Here, the district court considered the mitigating factors, including Ford's mental health issues, substance abuse, desire for treatment, and remorse. The court also considered the nature of the crime, Ford's criminal history, Ford's past attempts at rehabilitation, and the objectives of sentencing--particularly, protection of society, deterrence, rehabilitation, and punishment. Ultimately, the court determined imposition of the original sentence without modification was in the best interests of Ford and the public. Ford has failed to show that the district court abused its sentencing discretion in sentencing him.

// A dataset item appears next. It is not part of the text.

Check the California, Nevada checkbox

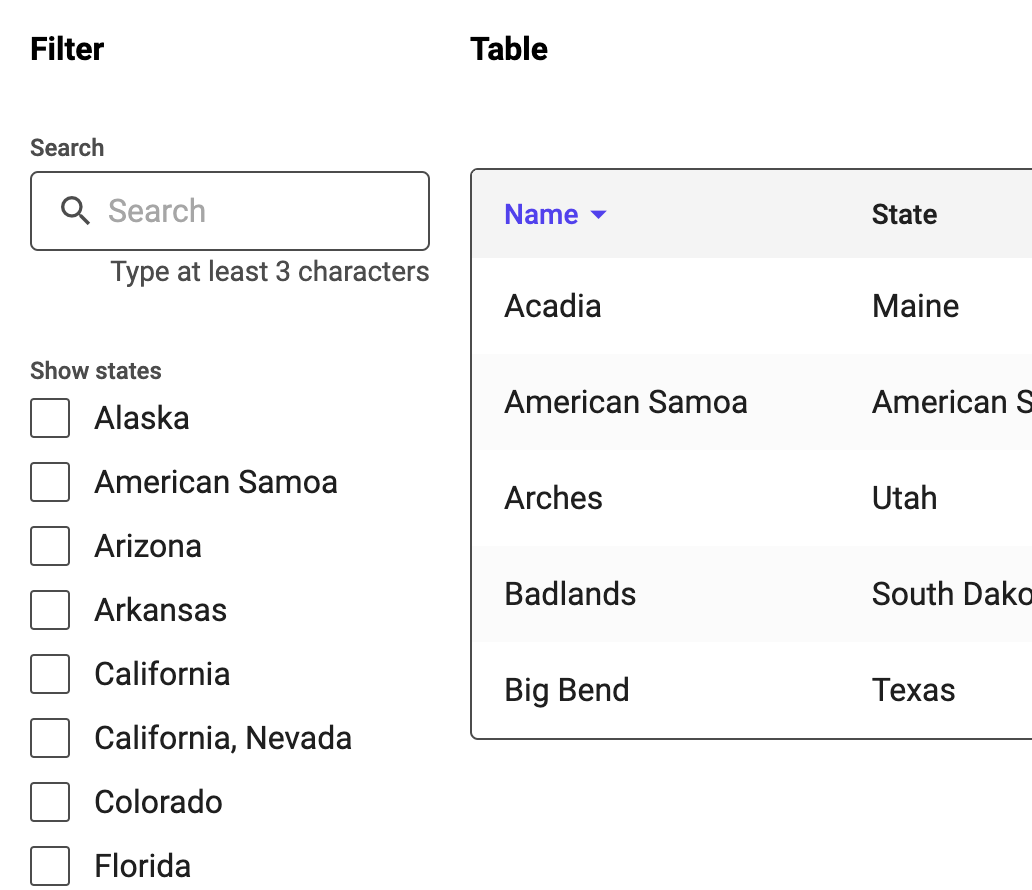50,737
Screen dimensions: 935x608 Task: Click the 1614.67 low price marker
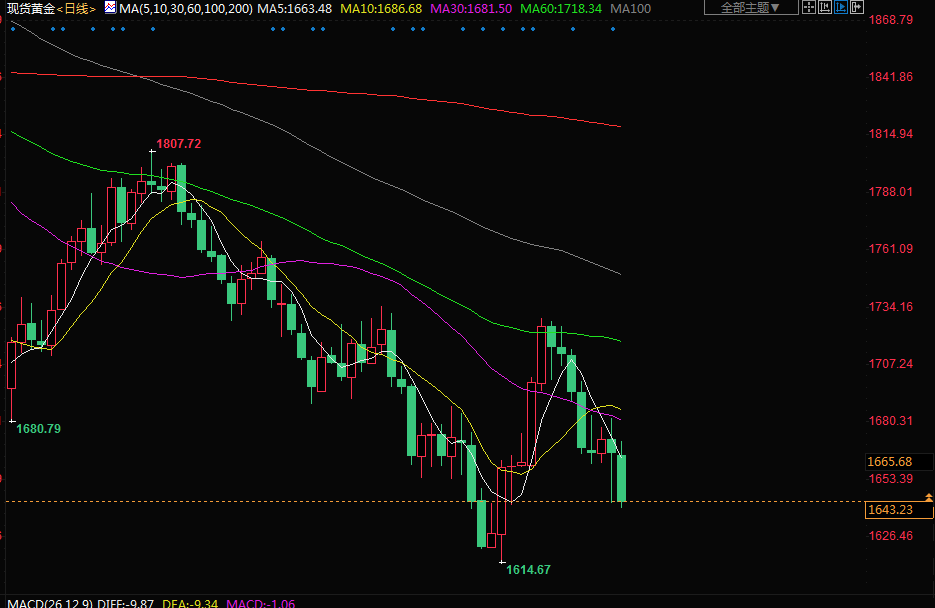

B. Idaho Criminal Rule 35 Motion

Ford contends the district court also erred by denying his Rule 35 motion without a hearing. Ford's Rule 35 motion, filed after revocation of his probation, is his second Rule 35 motion for a reduction of his sentence. Rule 35 provides that "no defendant may file more than one motion seeking a reduction of sentence under this Rule." See also State v. Hurst, 151 Idaho 430, 439, 258 P.3d 950, 959 (Ct. App. 2011); State v. Bottens, 137 Idaho 730, 732-33, 52 P.3d 875, 877-78 (Ct. App. 2002); State v. Heyrend, 129 Idaho 568, 572, 929 P.2d 744, 748 (Ct. App. 1996). The prohibition of successive motions under Rule 35 is a jurisdictional limit, meaning a trial court does not have jurisdiction to hear a successive Rule 35 motion. Bottens, 137 Idaho at 733, 52 P.3d at 878. Because Ford's Rule 35 motion is an impermissible successive motion, the district court properly denied it.

C. Conclusion

The district court did not abuse its discretion in revoking Ford's probation and executing the underlying sentence. Ford's Rule 35 motion is an impermissible successive motion and was properly denied by the district court. Accordingly, the order revoking probation and executing Ford's underlying sentence, and the order denying Ford's Rule 35 motion are affirmed.